Der Pastoraltheologe und Religionssoziologe Paul Zulehner, der diese Positionen teilt, meinte indes im Ö1-Morgenjournal, er hoffe, „dass diese Kirchenprobleme nicht seine (Grünwidls; Anm.) ganze Zeit beanspruchen“, viel wichtiger sei es, „das Evangelium als Quelle für Zuversicht“ in die Welt hinein zu verkünden. Den künftigen Erzbischof pries Zulehner als „Seelsorger mit Herz und Seele“, der „kein weltabgewandter Kleriker, sondern ein weltoffener Gottesmann“ sei.
In ein ähnliches Horn stieß bereits am Abend davor Zulehners Fachkollegin Regina Polak in der ZiB 2: Grünwidl sei ein „kommunikativer Mensch, der gut zuhören kann“; seine Positionen formuliere er „auf eine Art und Weise, die anschlussfähig ist und Dialog ermöglicht“.
Der neue Erzbischof wird all die guten Wünsche und den Vertrauensvorschuss gut brauchen können. Nicht nur, dass die Erzdiözese Wien mit mehr als einer Million Katholiken die größte österreichische Diözese ist, stellt die Großstadt Wien doch eine besondere pastorale Herausforderung dar: Wie auch andere Metropolen ist Wien aus katholischer Sicht längst „Missionsgebiet“, die Konfessionslosen sind die größte Gruppe, noch vor den Katholiken, der Anteil der Muslime nimmt zu. Obwohl zur Erzdiözese Wien auch weite Teile des eher ländlich und traditionell geprägten Niederösterreich gehören, beträgt der Anteil der Katholiken an der Gesamtbevölkerung nur knapp 40 Prozent. Zum Vergleich: In der Diözese St. Pölten sind es 75 Prozent, in der Diözese Graz-Seckau mehr als 60 Prozent.
Noch kein Bischof
Überraschen mag, dass Grünwidl aus dem Stand – also ohne bereits Bischof zu sein – den wichtigsten Bischofssitz in Österreich erhält (Kardinal König wie Kardinal Schönborn waren bereits zuvor Weihbischöfe). Allerdings hat er aufgrund seiner bisherigen Aufgaben, insbesondere jener des Administrators, sicherlich hervorragende Kenntnisse der Erzdiözese. Tatsache aber ist, dass er erst zum Bischof geweiht werden muss – erst dann kann er, wie es heißt, von seiner Diözese Besitz ergreifen. Anzunehmen ist, dass ihm – vermutlich im kommenden Jänner – sein Vorgänger Kardinal Schönborn die Bischofsweihe spenden wird.

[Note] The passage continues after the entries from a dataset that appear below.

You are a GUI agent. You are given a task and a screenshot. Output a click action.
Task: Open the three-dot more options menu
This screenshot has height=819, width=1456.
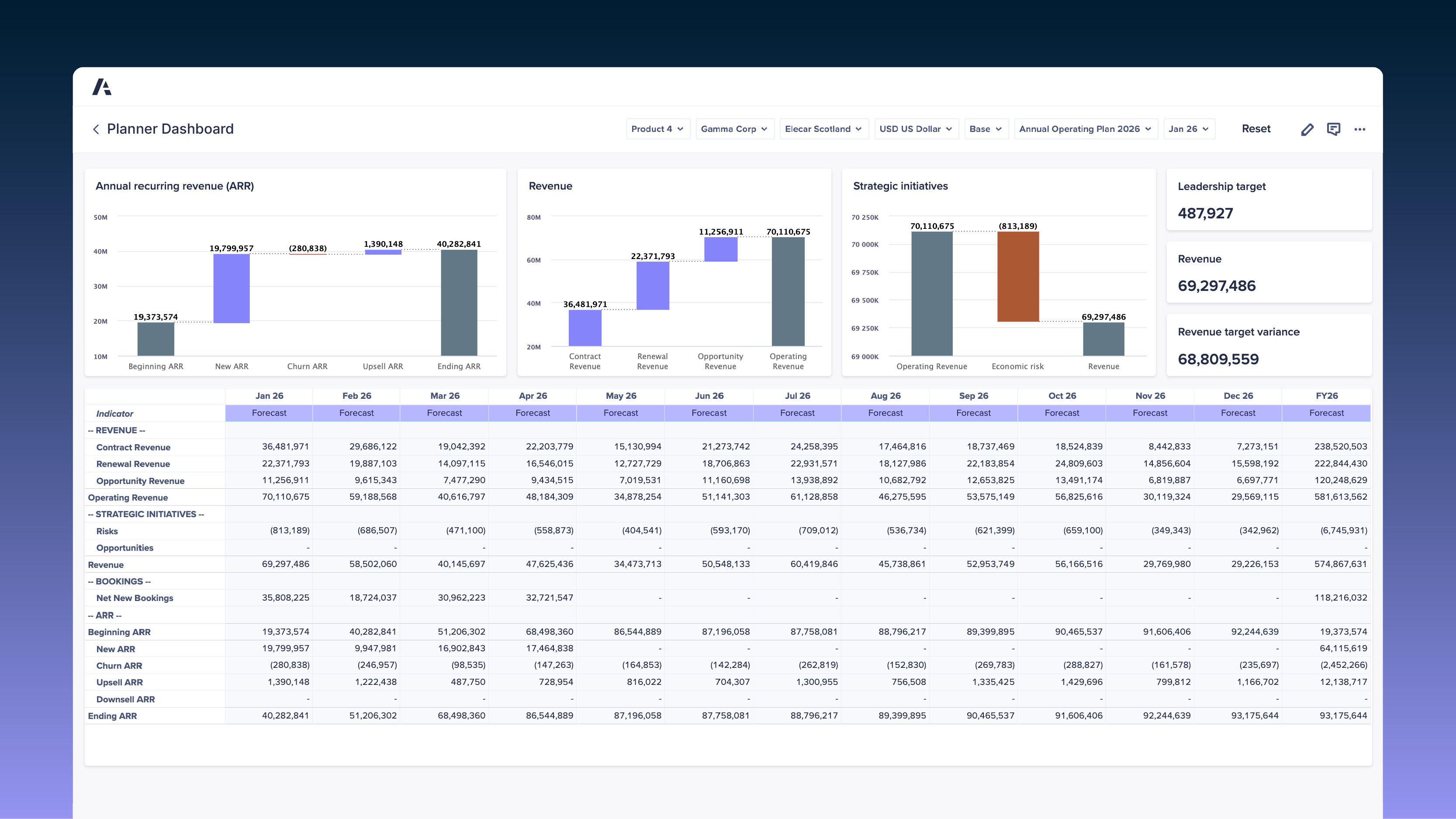1359,129
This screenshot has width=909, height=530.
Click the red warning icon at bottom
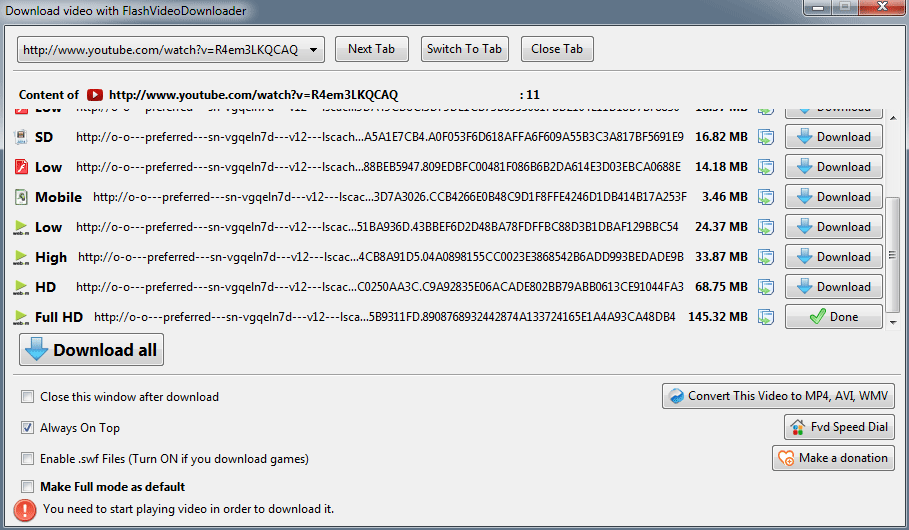[25, 509]
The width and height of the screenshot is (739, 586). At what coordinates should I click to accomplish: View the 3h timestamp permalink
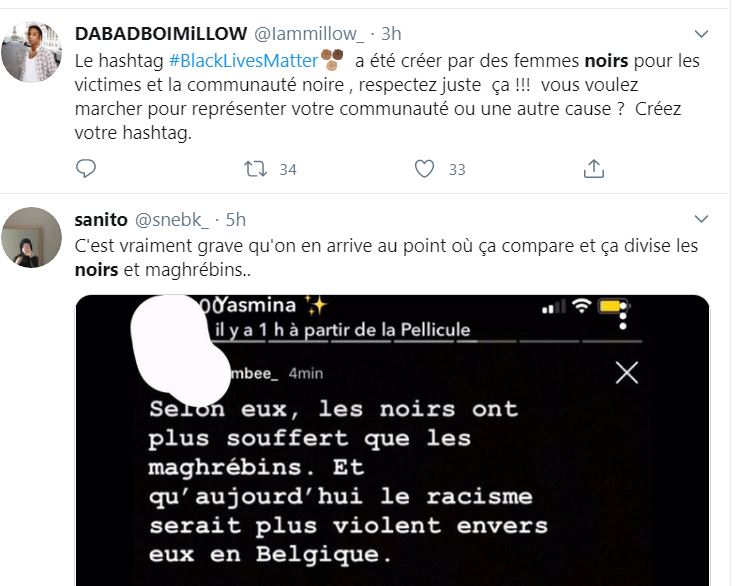click(x=391, y=34)
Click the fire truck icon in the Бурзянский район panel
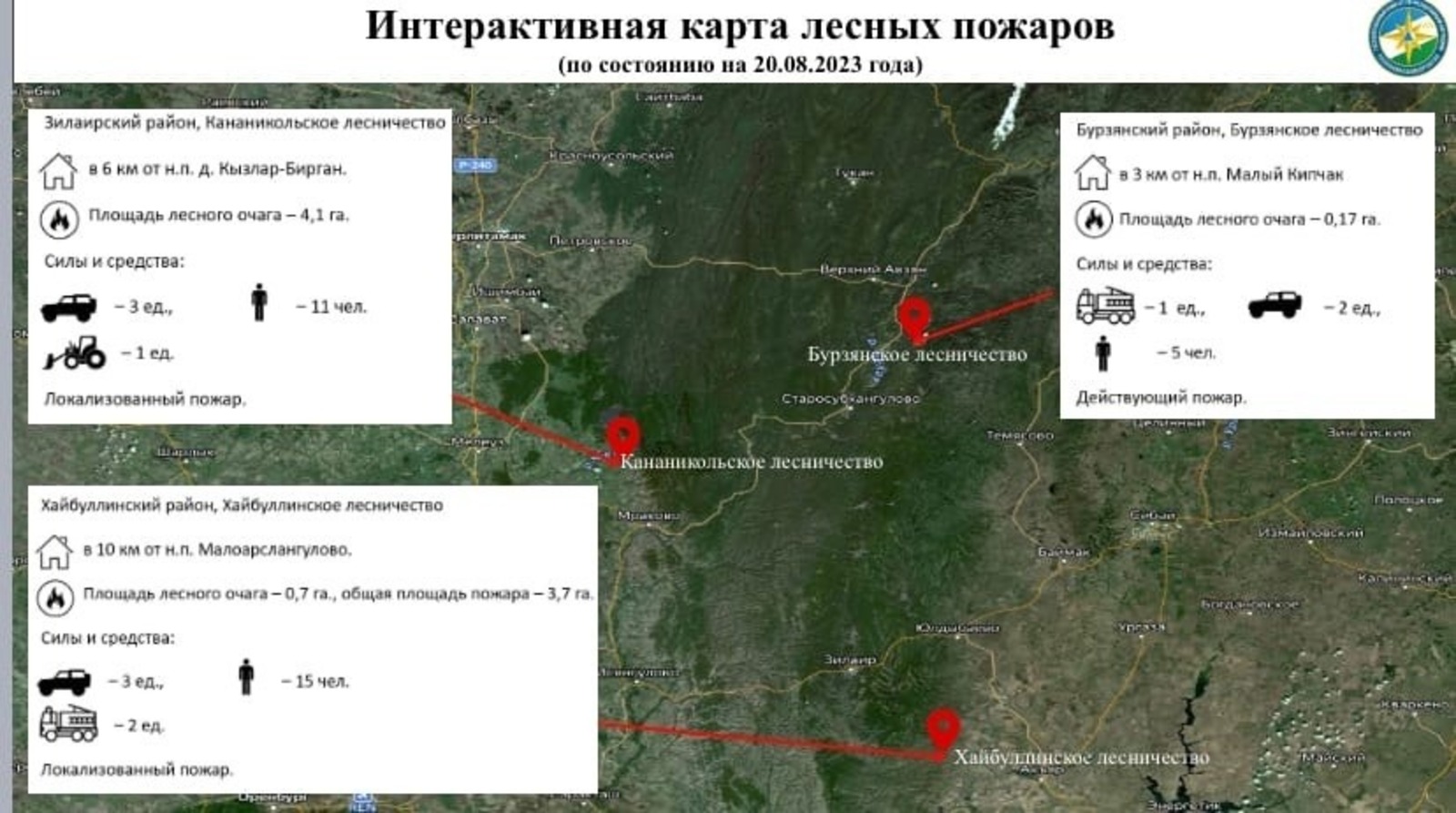This screenshot has width=1456, height=813. (x=1105, y=307)
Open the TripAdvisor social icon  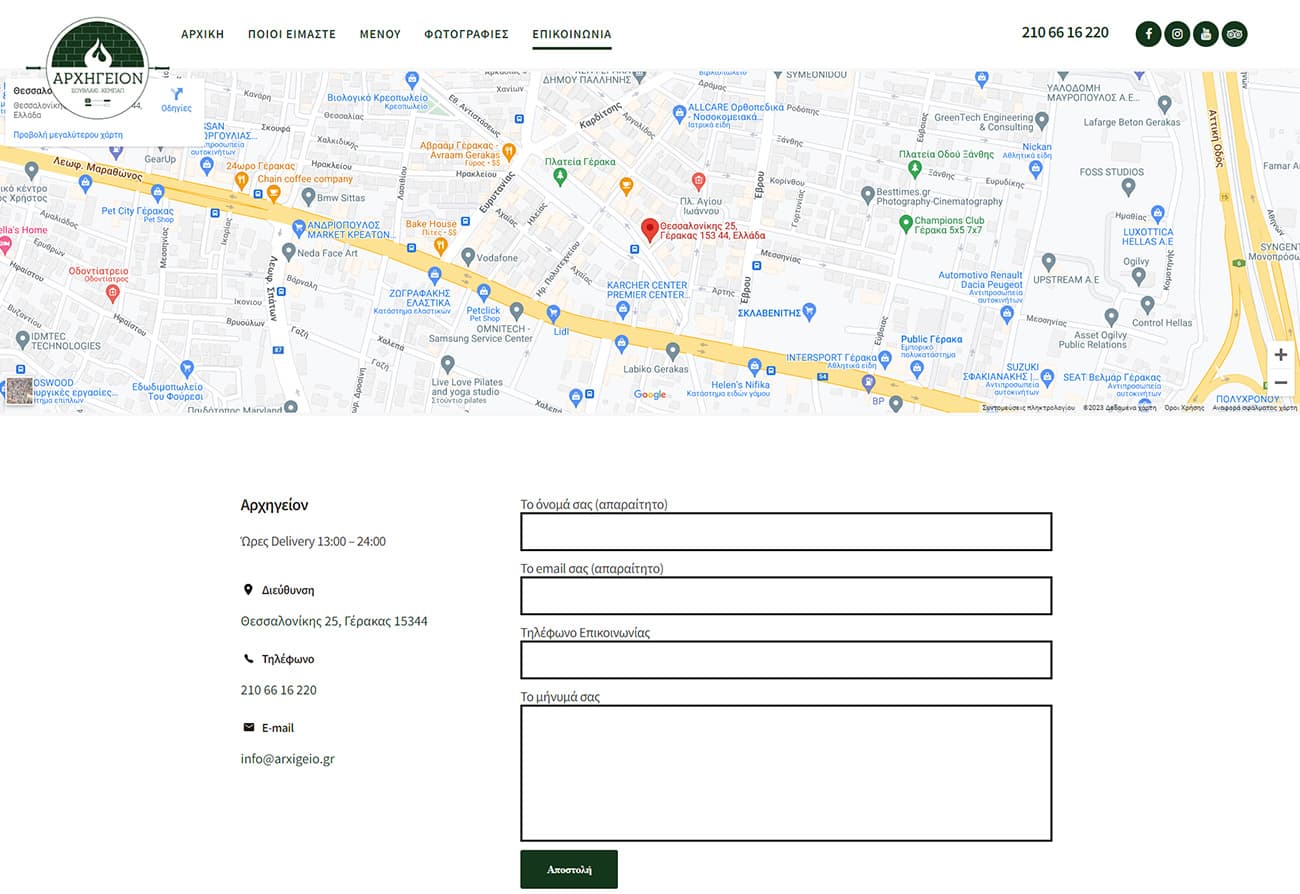[1234, 34]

Bei der Ernennung eines Diözesanbischofs (nicht bei Weihbischöfen) ist in Österreich auch die Regierung eingebunden. Das geht auf das zwischen dem Heiligen Stuhl und der Republik Österreich 1933 abgeschlossene Konkordat (Bundeskanzler Engelbert Dollfuß, Papst Pius XI.) zurück.
Laut diesem völkerrechtlich bindenden Vertrag (Artikel IV, Paragraf 2) gilt hierzulande die sogenannte „politische Klausel“: Aufgrund dieser hat sich der Heilige Stuhl verpflichtet, vor Ernennung eines Erzbischofs oder Bischofs der Bundesregierung den Namen des jeweiligen Kandidaten mitzuteilen.
Die Bundesregierung kann gegen die Ernennung „Gründe allgemein politischer Natur“ geltend machen. Wird ein solcher Einwand erhoben, sind beide Seiten gehalten, sich zu einigen. Scheitert dies, ist der Papst allerdings dennoch frei, sich mit seiner Wahl durchzusetzen. Wenn es keinen Einwand seitens der Regierung gibt, wird in der Folge die Ernennung durch den Vatikan veröffentlicht.
Traditionellerweise sind bedeutende Bischofssitze wie Wien mit der Kardinalswürde verbunden: Wer dort Erzbischof wird, kann damit rechnen, beizeiten ins Kardinalskollegium – das engste Umfeld des Papstes, hervorgegangen aus dem römischen Stadtklerus – aufgenommen zu werden. Papst Franziskus hat diesbezügliche Erwartungen mehrfach durchkreuzt, bei Leo XIV. könnte das – wie manch sonstiges Symbolisches – wieder anders werden.